Luto da infância

Mauricio Knobel (1981), no texto “A síndrome da adolescência normal”, define a adolescência como:

 

“[…] a etapa da vida durante a qual o indivíduo procura estabelecer sua identidade adulta, apoiando-se nas primeiras relações objeto-parentais internalizadas e verificando a realidade que o meio social lhe oferece, mediante o uso dos elementos biofísicos em desenvolvimento à sua disposição e que por sua vez tendem à estabilidade da personalidade num plano genital, o que só é possível quando consegue o luto pela identidade infantil” (Knobel, 1981, p. 26).

 

Com essa definição, Knobel nos coloca diante do ponto chave em relação ao qual pensamos a adolescência, que é o processo de luto: básico e fundamental para que a “identidade adulta”, nos termos dele, se consolide.

A ideia central defendida pelo autor é a de que o processo da adolescência se dá a partir de um certo grau de “conduta patológica” que, segundo ele, “devemos considerar como inerente à evolução normal dessa etapa da vida” (Knobel, 1981, p. 27). O título do seu texto já nos indica esse posicionamento de pensar a adolescência como uma “síndrome”. Para o autor, percebe-se nessa “síndrome”, dentre outras características, períodos de: elação, introversão, urgência, desinteresse, crises religiosas – que podem oscilar entre o ateísmo anárquico ao misticismo fervoroso –, intelectualizações, condutas sexuais dirigidas ao heteroerotismo e até a homossexualidade ocasional.

Os processos de luto, para Knobel, obrigam os adolescentes a recorrerem a certas atuações defensivas, que podem ter caráter fóbico, maníaco, esquizoparanoide etc. Para o autor, essas condutas seriam parte da “patologia normal” do adolescente. Contudo, é necessário que essas características se dissipem com o tempo, como todo processo de luto, sob pena de se cristalizar em um quadro patológico. Knobel (ibid.) aponta que a menor ou maior “anormalidade” dessa síndrome se relaciona com os processos de identificação e luto que o adolescente pôde realizar.

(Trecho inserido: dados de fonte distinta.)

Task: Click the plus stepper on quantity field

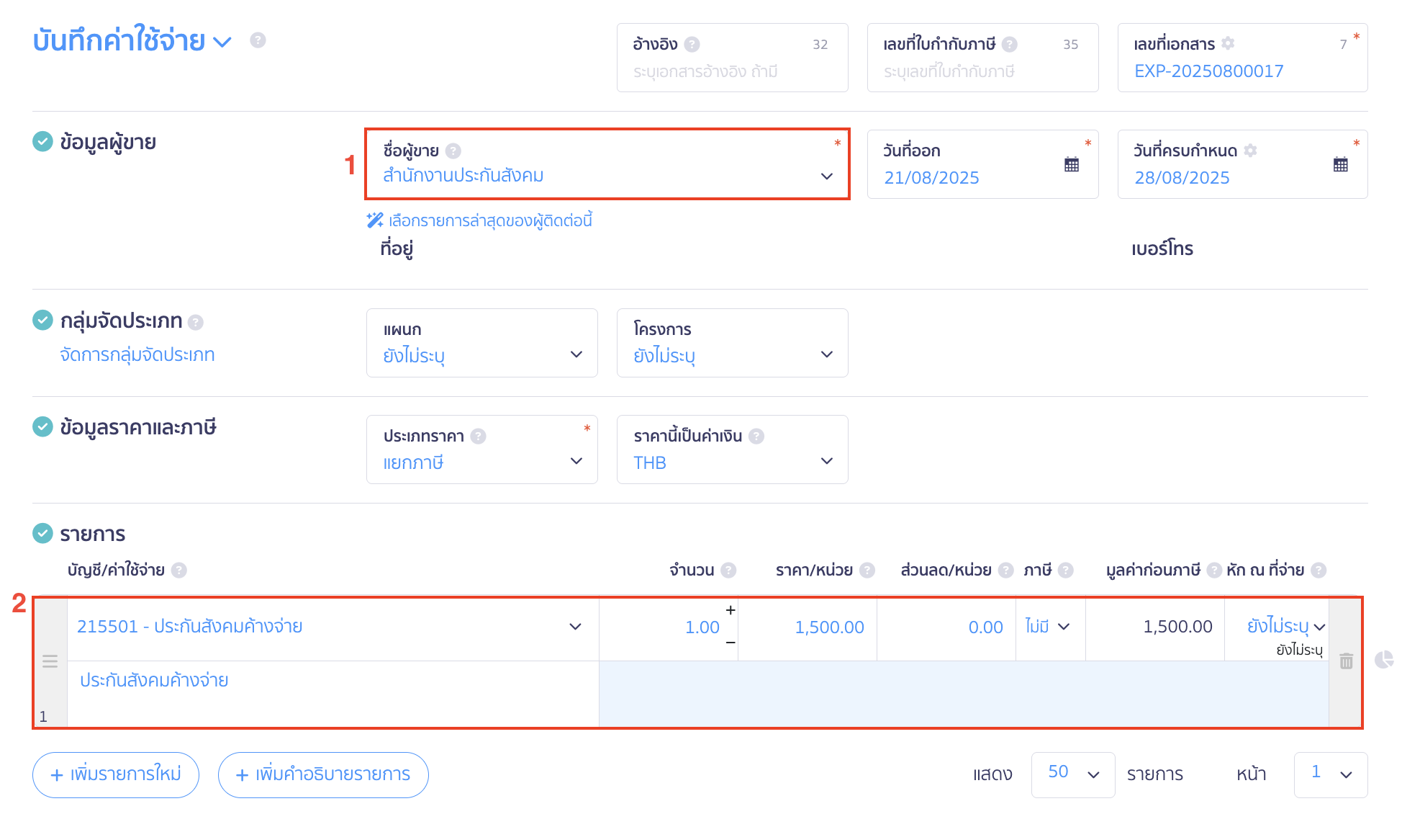Action: click(730, 610)
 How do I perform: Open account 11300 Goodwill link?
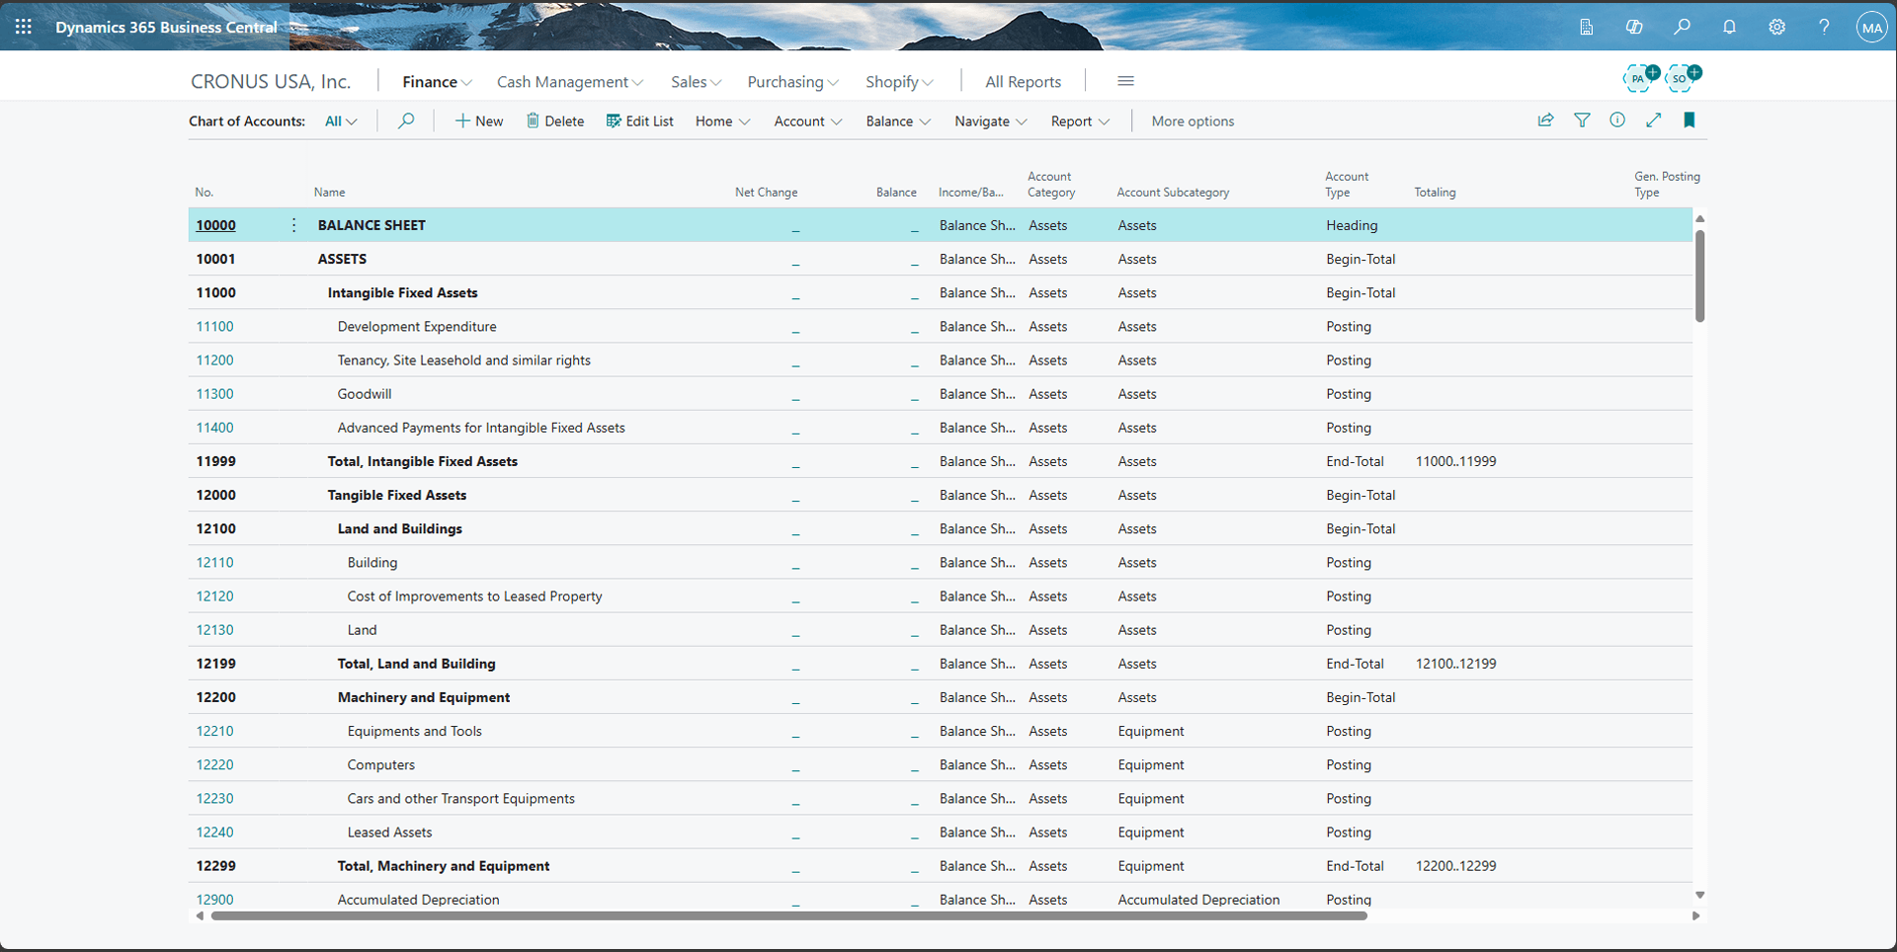pos(214,393)
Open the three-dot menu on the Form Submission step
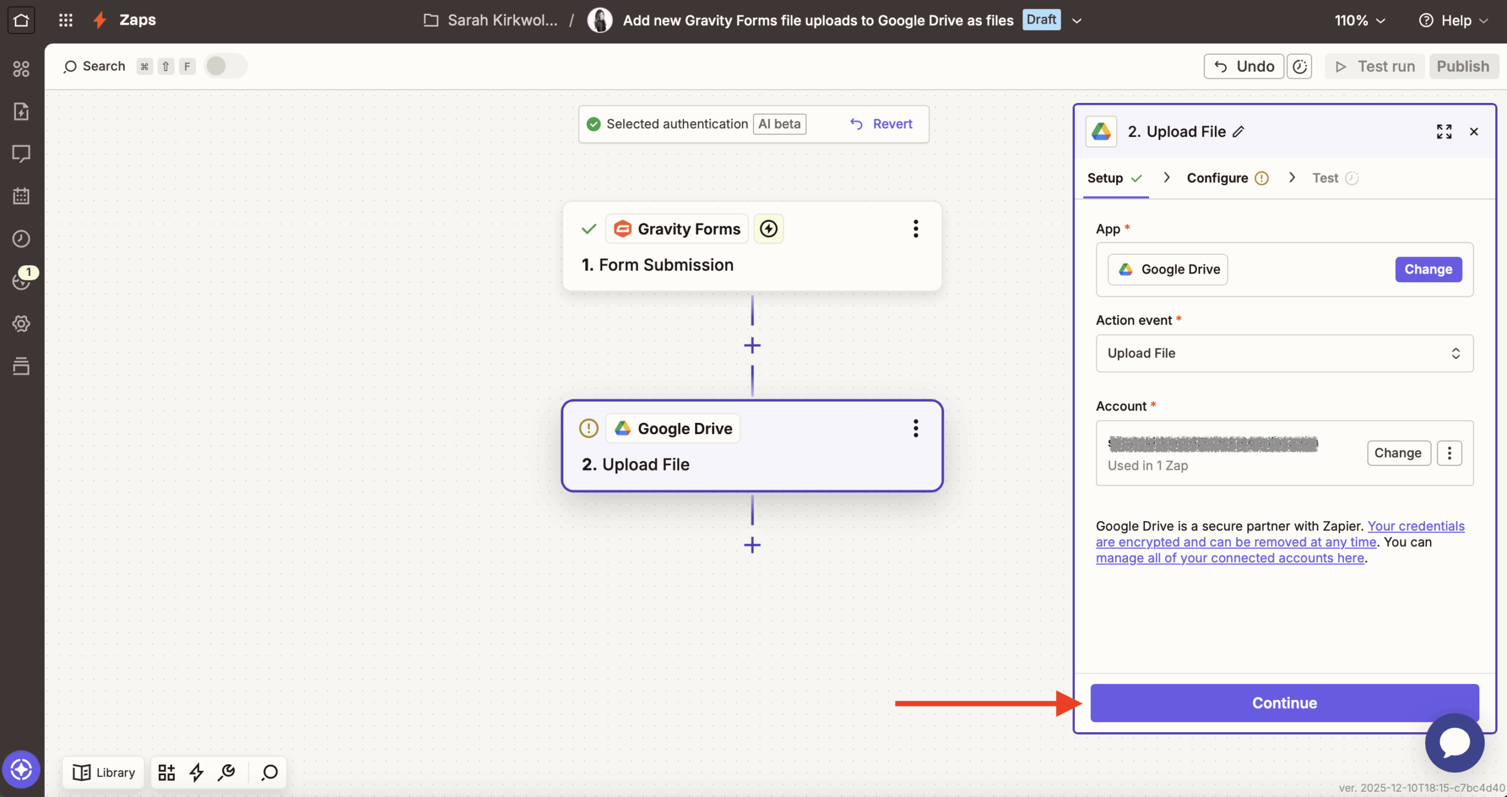 pyautogui.click(x=915, y=228)
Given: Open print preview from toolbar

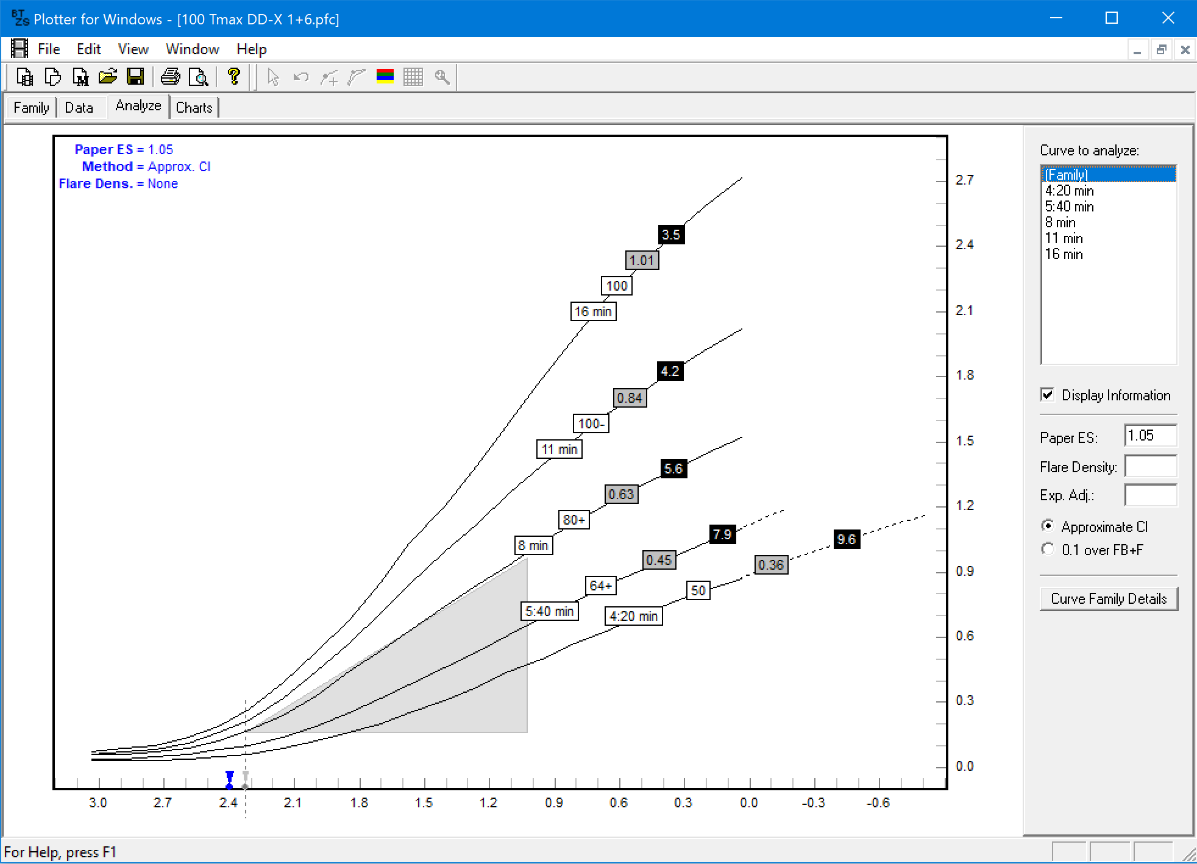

Quando os processos de luto dos aspectos infantis perdidos se realizam de forma patológica, Knobel afirma que a necessidade de busca de uma identidade se torna extremamente necessária, o que pode ocasionar o estabelecimento de uma “identidade negativa” – conceito de Erikson (1956 apud Knobel, 1981), que remete a identificações com figuras negativas, mas reais, como no caso de grupos de delinquentes, drogados e outros. Esses recursos dizem respeito ao processo de separação das figuras parentais e da constituição do que Knobel chama de “identidade adulta”, processo esse que exige uma mudança da relação do sujeito com os pais externos e as imagos parentais internalizadas.